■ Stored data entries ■

***

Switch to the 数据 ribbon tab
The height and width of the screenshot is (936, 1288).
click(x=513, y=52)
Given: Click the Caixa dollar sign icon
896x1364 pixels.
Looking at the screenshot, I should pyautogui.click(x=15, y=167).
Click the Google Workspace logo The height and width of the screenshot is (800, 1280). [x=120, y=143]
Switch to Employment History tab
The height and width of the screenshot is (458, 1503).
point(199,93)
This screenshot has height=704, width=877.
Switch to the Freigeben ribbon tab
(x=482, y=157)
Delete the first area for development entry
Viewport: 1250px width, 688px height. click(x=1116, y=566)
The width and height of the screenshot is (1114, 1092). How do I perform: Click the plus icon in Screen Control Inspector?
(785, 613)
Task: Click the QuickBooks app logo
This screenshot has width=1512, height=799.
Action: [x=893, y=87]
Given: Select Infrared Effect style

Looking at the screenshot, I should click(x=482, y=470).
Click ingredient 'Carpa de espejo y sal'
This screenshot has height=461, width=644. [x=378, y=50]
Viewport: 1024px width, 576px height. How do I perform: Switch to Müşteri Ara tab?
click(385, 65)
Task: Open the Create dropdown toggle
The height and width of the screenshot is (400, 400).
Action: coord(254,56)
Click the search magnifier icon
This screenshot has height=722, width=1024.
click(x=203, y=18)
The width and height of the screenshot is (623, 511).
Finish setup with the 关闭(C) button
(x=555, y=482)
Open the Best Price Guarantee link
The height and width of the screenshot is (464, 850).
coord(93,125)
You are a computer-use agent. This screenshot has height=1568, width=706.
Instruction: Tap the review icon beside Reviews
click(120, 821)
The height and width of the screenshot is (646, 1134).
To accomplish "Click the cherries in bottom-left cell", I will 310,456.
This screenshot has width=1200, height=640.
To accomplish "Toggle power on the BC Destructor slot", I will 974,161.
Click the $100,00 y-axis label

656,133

***

■ TASK GOAL ■
Lines with the string "will" in the data above: say how many there are, giving the number alone.

■ SOLUTION FOR THIS PROBLEM ■
2